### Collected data

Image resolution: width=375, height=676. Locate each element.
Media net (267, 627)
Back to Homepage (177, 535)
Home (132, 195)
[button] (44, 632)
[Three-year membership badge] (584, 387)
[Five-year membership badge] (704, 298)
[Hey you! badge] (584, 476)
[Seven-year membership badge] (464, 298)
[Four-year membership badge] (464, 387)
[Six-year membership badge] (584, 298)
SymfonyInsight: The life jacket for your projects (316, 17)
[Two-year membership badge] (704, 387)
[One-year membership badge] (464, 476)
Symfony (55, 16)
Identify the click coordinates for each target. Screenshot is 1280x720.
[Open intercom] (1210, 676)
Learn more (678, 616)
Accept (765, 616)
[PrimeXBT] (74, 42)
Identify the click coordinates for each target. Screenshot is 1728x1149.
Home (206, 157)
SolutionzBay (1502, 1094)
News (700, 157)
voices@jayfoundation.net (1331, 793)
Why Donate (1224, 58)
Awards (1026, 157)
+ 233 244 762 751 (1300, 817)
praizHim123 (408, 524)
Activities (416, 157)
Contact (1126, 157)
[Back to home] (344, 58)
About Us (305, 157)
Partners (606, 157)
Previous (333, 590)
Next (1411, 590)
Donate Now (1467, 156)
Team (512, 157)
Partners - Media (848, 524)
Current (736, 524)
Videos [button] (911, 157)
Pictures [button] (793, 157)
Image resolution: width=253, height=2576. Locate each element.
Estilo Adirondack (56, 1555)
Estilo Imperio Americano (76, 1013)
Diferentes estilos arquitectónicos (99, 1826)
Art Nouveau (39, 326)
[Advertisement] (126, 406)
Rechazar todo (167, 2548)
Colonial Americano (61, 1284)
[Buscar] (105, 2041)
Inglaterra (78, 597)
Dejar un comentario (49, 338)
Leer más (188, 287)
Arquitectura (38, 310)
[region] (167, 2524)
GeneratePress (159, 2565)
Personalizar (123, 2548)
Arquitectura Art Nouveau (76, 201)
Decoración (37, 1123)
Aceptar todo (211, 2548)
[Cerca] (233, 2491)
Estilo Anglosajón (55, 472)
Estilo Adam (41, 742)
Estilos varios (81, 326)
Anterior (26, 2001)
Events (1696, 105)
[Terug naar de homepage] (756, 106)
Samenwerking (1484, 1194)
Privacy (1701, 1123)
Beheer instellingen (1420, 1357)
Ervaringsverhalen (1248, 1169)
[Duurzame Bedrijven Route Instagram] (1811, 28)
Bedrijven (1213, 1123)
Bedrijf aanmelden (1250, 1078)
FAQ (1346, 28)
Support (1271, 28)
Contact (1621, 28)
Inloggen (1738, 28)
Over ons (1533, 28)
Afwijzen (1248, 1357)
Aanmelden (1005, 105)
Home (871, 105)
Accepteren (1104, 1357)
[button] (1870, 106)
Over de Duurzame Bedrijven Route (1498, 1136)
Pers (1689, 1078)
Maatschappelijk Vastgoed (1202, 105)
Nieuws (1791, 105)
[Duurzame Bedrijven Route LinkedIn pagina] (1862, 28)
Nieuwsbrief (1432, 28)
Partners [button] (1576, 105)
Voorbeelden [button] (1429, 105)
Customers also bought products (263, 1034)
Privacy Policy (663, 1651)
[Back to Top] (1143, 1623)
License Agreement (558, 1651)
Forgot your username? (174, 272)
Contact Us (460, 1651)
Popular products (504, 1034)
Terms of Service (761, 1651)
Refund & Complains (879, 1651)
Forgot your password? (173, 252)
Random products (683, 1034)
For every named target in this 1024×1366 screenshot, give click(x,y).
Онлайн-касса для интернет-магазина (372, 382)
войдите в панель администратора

### What to do
Copy out every line from the data above that has "year" in it.

### Worked solution
[Three-year membership badge] (584, 387)
[Five-year membership badge] (704, 298)
[Seven-year membership badge] (464, 298)
[Four-year membership badge] (464, 387)
[Six-year membership badge] (584, 298)
[Two-year membership badge] (704, 387)
[One-year membership badge] (464, 476)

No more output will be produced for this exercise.